• [Excerpt]
++++++++++
Benchmark suite of five biologically relevant tasks for evaluating protein sequence representation learning, covering structure, homology, and engineering.
Tasks Assessing Protein Embeddings (TAPE) is a benchmark suite introduced at NeurIPS 2019 by Roshan Rao, Nicholas Bhattacharya, Neil Thomas, and colleagues from UC Berkeley. It was developed to address a fundamental gap in computational protein biology: despite rapid growth in semi-supervised learning approaches for protein sequences, the field lacked a standardized framework for fairly comparing methods across meaningful biological tasks. TAPE filled this gap by defining five curated downstream tasks, fixed train/validation/test splits, a shared pretraining corpus, and reference model implementations.
The benchmark spans three broad areas of protein biology — structure prediction, evolutionary analysis, and protein engineering — chosen to reflect real scientific questions rather than arbitrary held-out sets. Each task is designed so that improvements on it correspond to genuine biological capability, not overfitting to a particular dataset's quirks. This design philosophy made TAPE an influential reference point for the wave of protein language models that followed, from ESM to ProtTrans.
TAPE also provided pretrained weights for five models (LSTM, Transformer, ResNet, UniRep, and a Bepler embedding model) alongside the evaluation code and datasets, making it possible for researchers to benchmark new architectures quickly without rebuilding infrastructure from scratch.
TAPE is not itself a single neural network but an evaluation framework encompassing multiple model families. The five reference architectures range from recurrent networks (LSTM, UniRep) to a transformer and a residual convolutional network, all pretrained on Pfam sequences using a masked or autoregressive language modeling objective. Parameter counts vary by architecture; the transformer model is roughly comparable in scale to early BERT-style models.
++++++++++
• [Extracted records]
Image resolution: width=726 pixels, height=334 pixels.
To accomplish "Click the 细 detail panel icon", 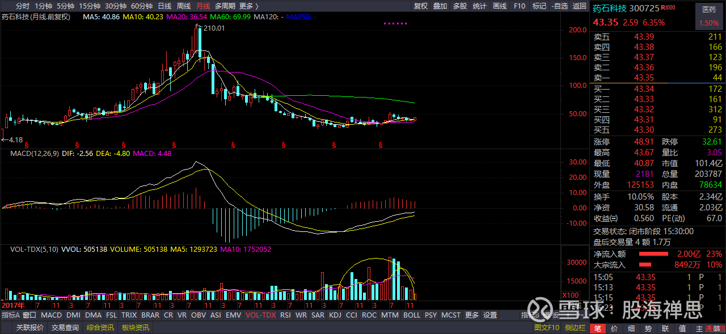I will point(631,328).
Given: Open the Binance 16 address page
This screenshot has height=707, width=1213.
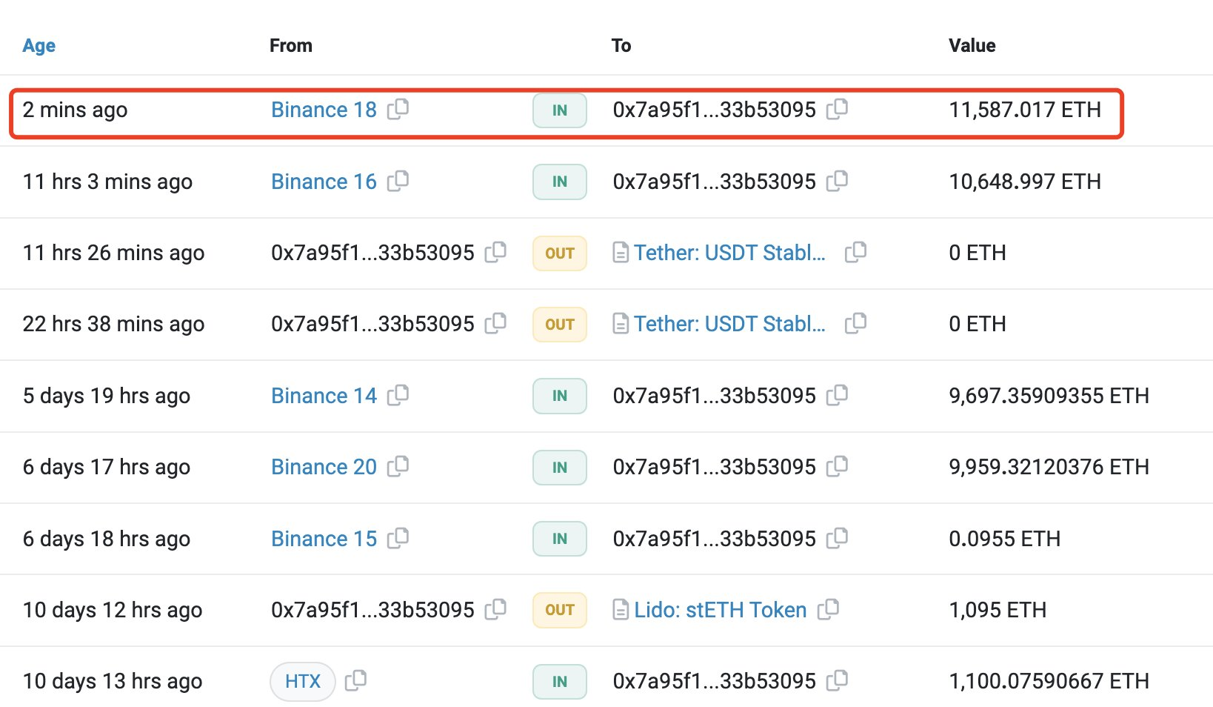Looking at the screenshot, I should (324, 182).
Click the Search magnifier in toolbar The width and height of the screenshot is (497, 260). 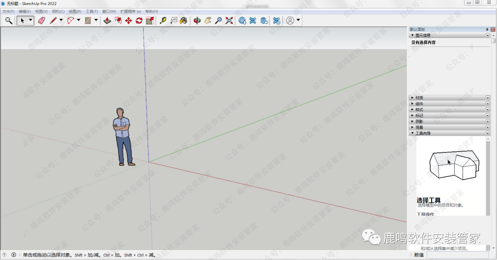coord(8,21)

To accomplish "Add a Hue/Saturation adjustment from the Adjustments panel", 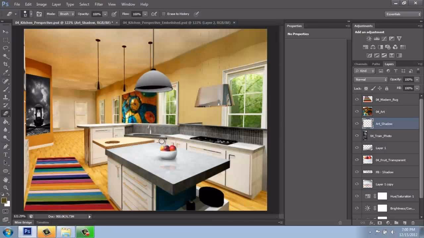I will tap(366, 47).
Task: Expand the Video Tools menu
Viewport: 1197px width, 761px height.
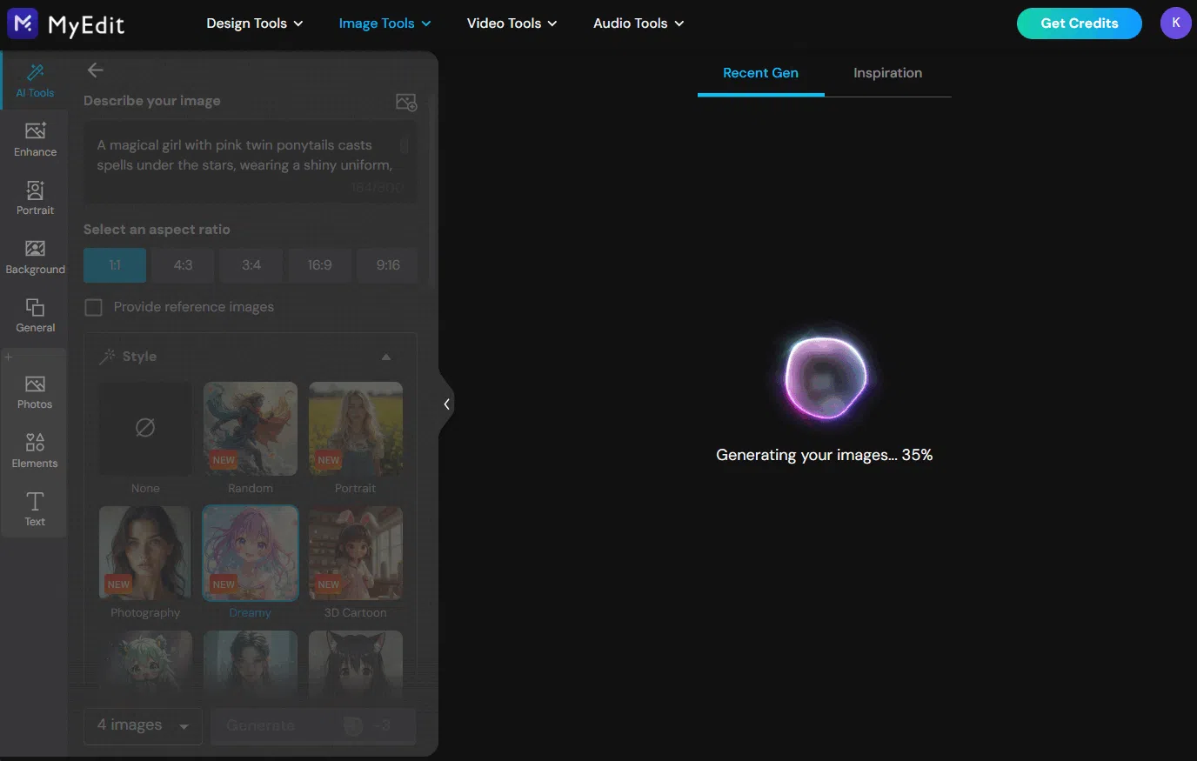Action: [x=512, y=23]
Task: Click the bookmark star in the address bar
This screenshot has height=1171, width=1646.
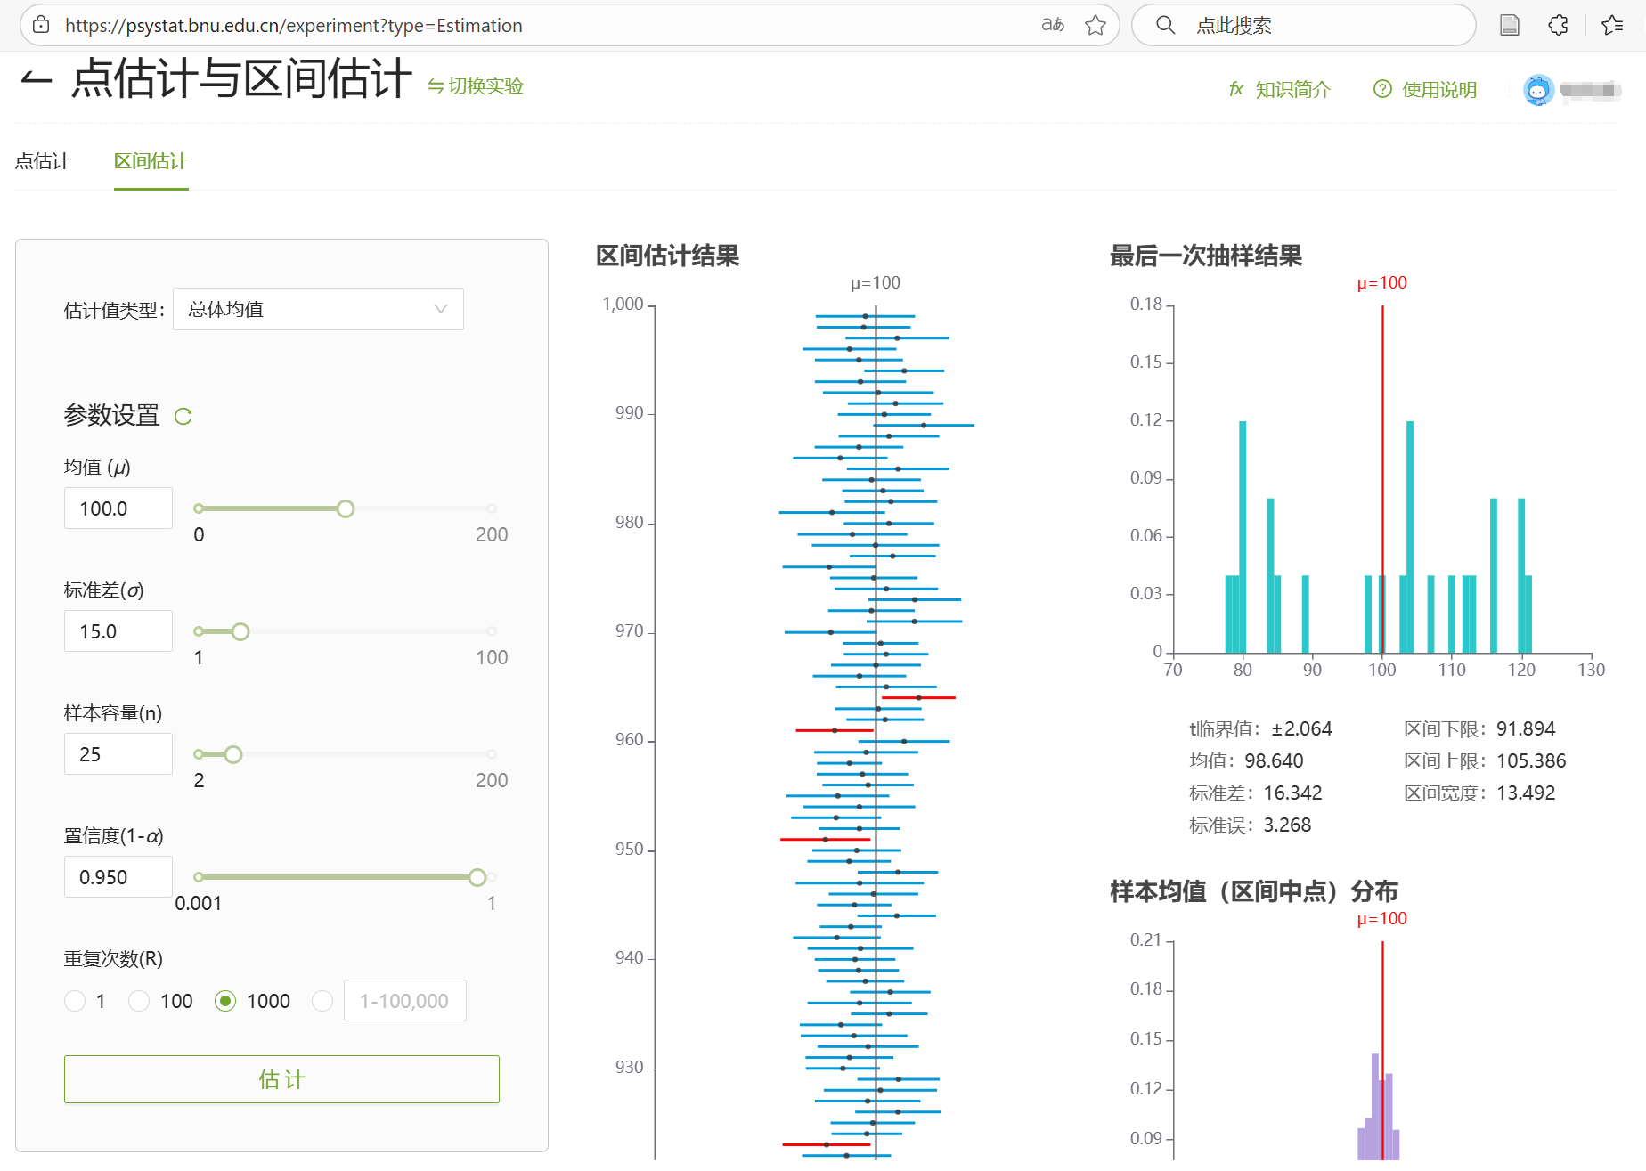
++++++++++
• [Complete the following]
A: Answer these questions from the TAPE overview, each on its own line:
(i) At which conference, and in which year, was TAPE introduced?
(ii) What three broad areas of protein biology does the benchmark cover?
(iii) On which sequences were the five reference architectures pretrained?
B: Switch "reference point" to "benchmark" and rewrite the part of the TAPE overview that opens with "The benchmark spans" and closes with "infrastructure from scratch.".
These records aren't needed for anything here.

• [Answers below]
A:
(i) NeurIPS 2019
(ii) Structure prediction, evolutionary analysis, and protein engineering
(iii) Pfam sequences

B:
The benchmark spans three broad areas of protein biology — structure prediction, evolutionary analysis, and protein engineering — chosen to reflect real scientific questions rather than arbitrary held-out sets. Each task is designed so that improvements on it correspond to genuine biological capability, not overfitting to a particular dataset's quirks. This design philosophy made TAPE an influential benchmark for the wave of protein language models that followed, from ESM to ProtTrans.
TAPE also provided pretrained weights for five models (LSTM, Transformer, ResNet, UniRep, and a Bepler embedding model) alongside the evaluation code and datasets, making it possible for researchers to benchmark new architectures quickly without rebuilding infrastructure from scratch.